"A common lament I hear from parents I work with is that there is less and less quality time spent with their girls as they grow up. In between school, work, homework, activities and friends, it's difficult to carve out time to hang out as a family. Complicating the issue further is the pervasiveness of screens in our lives. We all know that our presence is a present and even having a phone in our line of vision impacts the quality of our conversations and sense of connection.
How do we keep technology in check as it's grown more and more entrenched in our daily lives?
- Start - and keep - talking. Talk to your girls about technology. What's good about it, and what's not? How does it feel to be on alert 24/7 for what others are doing and saying online? Does social media make you feel connected, less connected - or both?
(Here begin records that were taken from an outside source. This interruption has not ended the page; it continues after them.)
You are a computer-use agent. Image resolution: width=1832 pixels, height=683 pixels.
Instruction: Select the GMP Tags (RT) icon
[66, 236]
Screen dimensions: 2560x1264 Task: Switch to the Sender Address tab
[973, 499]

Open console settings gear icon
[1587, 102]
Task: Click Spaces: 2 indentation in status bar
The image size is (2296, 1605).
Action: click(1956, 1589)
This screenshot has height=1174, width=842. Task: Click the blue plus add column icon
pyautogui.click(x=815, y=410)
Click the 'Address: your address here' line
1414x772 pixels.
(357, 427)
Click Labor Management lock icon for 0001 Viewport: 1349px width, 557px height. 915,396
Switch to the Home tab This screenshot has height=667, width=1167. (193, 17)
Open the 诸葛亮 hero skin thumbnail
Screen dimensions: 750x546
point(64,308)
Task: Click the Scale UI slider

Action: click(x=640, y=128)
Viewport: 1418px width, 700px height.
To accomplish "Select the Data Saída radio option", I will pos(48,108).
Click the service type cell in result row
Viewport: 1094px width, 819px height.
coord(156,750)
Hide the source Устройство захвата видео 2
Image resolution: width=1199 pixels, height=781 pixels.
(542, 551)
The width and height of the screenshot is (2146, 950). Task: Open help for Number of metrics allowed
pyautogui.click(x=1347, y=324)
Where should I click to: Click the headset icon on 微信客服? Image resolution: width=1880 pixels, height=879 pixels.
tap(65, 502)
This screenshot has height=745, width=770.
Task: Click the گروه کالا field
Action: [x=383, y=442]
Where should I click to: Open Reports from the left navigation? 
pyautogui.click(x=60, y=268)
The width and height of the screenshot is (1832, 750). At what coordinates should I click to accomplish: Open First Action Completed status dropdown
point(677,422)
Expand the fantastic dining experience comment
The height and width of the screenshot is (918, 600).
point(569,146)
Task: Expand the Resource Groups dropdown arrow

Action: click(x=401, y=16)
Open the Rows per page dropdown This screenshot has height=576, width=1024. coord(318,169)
- Model being fully present. Kids often feel as though they are competing with technology for attention from their own parents. As much as you can, unplug when you are together as a family. Turn off notifications. Turn your attention to your family as you dial down your own distractions. Role model being present.
- Take tech breaks. Girls in particular need to ditch devices from time to time. Turn off phones at least an hour before bedtime and keep them parked in the kitchen (or another central location). Prohibit devices during family meals. Reserve the right to designate certain gatherings or days as device-free. Don't expect a high five from her on this one, but it is a great exercise!
- Become the teachers. Being involved in our children's tech lives and helping provide perspective can give our girls a reality check and help keep the tech-derived drama at bay. As they enter the social media world (possibly in middle school), be a part of their social networks, be watchful without being smothering and share your lessons learned from social media (FOMO is real for adults, too!)"
On a personal note, on the way home from dance class my four year old asked me if I got any pictures or videos of her. I told her I had and said we could watch them once we got home. Then she said, "Mom all the parents in class were on their phones the whole time." My heart just sunk. I was really hoping I wasn't one of those parents. Was I? I may have not been that parent on that day but I know I have. I felt really guilty about it. I do check my phone all the time. But after I read this article, I have really tried to make a conscious decision to not have my phone out so much with my kids or husband. If I am doing something on my phone around them, I tell them what it is. I don't want whatever I may be doing on my phone to ever be perceived as more important than they are!